Viele Frauen litten unter der Trennung vom Partner und den andern Kindern, die ihr neues Geschwister nicht besuchen durften. Darum verkürzte sich während der Pandemiezeit die Wochenbettdauer auf Wunsch der Frauen durchschnittlich um ein bis zwei Tage. Zudem gab es häufiger ambulante Geburten, bei denen die Frauen im Spital gebären und dieses bereits einige Stunden später wieder verlassen konnten.

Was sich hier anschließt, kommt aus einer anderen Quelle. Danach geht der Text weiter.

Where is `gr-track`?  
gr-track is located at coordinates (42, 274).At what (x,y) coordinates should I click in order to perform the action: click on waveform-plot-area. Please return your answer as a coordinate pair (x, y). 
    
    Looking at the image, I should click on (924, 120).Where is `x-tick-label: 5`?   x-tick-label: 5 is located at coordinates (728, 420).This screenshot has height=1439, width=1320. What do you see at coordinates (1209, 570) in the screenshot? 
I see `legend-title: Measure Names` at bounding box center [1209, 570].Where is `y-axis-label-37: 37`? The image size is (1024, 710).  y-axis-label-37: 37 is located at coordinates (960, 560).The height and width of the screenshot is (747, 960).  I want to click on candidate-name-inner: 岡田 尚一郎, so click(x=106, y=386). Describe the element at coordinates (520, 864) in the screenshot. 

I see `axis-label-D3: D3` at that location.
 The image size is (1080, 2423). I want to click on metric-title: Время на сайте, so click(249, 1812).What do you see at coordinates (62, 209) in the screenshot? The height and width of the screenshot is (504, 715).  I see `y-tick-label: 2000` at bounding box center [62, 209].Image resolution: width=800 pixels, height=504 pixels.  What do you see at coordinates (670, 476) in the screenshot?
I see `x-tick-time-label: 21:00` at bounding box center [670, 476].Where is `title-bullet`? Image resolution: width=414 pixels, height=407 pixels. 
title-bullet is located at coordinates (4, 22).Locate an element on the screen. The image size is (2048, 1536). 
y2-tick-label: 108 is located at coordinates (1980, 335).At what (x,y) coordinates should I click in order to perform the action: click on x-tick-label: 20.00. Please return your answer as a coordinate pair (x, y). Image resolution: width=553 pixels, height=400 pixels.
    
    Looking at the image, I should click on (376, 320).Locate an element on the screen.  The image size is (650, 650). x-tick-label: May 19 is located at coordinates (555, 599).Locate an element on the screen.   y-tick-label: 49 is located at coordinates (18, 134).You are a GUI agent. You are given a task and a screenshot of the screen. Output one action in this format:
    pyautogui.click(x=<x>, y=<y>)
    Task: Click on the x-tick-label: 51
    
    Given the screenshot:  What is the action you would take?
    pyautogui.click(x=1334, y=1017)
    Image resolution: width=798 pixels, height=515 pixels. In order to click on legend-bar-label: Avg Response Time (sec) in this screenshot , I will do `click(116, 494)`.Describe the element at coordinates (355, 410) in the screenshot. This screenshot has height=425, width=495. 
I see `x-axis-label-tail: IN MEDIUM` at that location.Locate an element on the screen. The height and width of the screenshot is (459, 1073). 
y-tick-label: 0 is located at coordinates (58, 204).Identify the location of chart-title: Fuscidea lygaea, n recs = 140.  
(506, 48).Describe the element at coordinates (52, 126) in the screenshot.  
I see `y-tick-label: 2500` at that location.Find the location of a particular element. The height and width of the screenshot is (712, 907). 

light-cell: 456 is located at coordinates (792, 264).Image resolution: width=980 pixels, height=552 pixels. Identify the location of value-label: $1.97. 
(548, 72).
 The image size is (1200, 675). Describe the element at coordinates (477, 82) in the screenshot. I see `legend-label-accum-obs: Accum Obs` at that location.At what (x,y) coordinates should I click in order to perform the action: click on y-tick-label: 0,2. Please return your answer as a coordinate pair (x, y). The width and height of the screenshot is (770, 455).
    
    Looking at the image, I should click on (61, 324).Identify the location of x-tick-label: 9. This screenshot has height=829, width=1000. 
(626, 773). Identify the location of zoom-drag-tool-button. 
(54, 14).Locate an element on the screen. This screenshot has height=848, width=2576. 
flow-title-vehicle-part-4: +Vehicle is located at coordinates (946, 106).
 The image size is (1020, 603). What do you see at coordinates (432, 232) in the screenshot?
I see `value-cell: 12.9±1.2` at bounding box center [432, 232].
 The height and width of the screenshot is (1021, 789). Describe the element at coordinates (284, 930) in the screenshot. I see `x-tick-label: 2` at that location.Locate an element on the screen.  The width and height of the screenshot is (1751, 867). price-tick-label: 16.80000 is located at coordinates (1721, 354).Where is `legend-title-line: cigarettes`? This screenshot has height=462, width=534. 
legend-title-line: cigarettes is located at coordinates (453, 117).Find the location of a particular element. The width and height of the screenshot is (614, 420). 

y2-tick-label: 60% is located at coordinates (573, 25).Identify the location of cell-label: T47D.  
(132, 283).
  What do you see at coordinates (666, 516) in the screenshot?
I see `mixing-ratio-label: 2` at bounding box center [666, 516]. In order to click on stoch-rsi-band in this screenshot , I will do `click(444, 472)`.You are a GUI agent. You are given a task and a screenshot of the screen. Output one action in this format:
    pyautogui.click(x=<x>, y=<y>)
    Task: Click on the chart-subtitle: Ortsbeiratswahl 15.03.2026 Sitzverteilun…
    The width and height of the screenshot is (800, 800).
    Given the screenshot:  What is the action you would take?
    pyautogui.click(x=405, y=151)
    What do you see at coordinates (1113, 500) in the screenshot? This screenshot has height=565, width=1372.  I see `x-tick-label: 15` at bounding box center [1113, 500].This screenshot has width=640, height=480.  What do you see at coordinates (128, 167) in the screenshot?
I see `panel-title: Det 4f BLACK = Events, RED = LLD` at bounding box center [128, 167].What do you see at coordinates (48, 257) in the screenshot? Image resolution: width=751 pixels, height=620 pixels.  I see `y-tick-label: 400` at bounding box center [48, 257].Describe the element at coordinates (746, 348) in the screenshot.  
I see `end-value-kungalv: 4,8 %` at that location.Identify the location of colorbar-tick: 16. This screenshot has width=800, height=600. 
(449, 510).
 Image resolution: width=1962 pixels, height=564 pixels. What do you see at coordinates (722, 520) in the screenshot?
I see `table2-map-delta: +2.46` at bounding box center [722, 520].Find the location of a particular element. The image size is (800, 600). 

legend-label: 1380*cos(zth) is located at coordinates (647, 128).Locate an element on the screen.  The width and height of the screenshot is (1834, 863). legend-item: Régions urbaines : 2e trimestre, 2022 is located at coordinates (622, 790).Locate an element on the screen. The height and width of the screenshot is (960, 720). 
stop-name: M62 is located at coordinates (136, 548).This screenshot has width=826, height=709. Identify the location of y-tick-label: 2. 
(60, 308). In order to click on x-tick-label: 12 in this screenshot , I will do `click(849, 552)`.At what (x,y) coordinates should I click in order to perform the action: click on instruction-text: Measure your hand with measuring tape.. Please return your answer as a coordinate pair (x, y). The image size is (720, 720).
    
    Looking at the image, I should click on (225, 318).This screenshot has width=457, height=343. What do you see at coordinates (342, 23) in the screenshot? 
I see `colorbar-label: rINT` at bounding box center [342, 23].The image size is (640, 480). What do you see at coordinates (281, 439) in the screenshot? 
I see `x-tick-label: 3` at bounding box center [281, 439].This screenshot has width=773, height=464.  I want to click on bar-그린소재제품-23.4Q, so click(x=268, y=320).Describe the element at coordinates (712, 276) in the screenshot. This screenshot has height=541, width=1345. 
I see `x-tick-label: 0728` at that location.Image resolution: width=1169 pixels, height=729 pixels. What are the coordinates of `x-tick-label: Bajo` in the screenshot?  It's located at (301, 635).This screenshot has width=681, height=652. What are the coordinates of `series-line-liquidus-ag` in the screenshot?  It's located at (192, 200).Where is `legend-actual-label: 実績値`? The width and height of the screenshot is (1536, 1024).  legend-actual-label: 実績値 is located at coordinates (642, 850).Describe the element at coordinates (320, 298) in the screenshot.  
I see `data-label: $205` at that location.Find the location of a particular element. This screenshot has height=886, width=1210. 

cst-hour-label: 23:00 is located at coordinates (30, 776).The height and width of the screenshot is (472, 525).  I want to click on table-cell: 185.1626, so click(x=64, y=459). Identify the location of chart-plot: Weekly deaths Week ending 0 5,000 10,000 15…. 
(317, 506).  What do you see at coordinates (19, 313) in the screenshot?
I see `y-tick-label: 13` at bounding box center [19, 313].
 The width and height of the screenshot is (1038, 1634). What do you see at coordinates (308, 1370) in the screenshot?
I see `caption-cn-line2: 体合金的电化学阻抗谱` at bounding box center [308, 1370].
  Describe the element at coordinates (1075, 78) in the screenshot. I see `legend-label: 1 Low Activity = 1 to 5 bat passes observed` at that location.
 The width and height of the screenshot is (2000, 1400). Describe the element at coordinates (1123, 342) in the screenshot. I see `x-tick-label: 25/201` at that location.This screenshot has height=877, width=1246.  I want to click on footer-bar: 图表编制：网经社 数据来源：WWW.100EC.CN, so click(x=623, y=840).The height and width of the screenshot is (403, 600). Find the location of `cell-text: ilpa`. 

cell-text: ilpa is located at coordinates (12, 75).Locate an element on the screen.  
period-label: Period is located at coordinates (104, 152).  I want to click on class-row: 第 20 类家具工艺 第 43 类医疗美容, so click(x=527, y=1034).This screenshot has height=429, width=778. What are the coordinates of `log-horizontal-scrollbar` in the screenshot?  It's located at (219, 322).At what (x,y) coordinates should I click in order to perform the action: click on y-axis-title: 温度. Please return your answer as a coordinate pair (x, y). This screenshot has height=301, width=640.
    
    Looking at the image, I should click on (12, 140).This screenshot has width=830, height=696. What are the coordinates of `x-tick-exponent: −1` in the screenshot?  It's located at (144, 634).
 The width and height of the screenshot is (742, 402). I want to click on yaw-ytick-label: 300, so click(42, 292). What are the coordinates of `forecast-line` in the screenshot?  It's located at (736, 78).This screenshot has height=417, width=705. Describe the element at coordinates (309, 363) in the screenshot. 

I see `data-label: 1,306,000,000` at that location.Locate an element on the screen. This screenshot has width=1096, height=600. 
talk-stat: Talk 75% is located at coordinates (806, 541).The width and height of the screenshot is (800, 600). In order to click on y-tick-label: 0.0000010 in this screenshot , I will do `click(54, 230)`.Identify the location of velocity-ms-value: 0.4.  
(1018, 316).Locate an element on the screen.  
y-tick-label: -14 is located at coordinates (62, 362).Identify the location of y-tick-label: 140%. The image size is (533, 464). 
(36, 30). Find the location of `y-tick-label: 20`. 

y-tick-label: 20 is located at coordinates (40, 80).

Wichtig: die Zusammenarbeit mit freischaffenden Hebammen
Bei einer frühzeitigen Entlassung kontaktieren die Spitalhebammen jeweils die freischaffenden Hebammen, welche die Frauen zu Hause aufsuchen und begleiten. Im Emmental funktioniert diese Zusammenarbeit mit den ambulanten Hebammen seit Langem. Alle vom Spital entlassenen Frauen werden zu Hause von einer Hebamme weiterbegleitet. Sie steht ihnen während den ersten Wochen mit Rat und Tat zur Seite. In der Phase des Lock­downs versuchten die Hebammen, so viele Probleme wie möglich per Telefon oder Skype zu lösen, und besuchten die Wöchnerinnen nur gezielt.
Alle hoffen, dass die Gynäkologie- und Gebärabteilung weiterhin vor Covid-19-Infektionen verschont bleibt.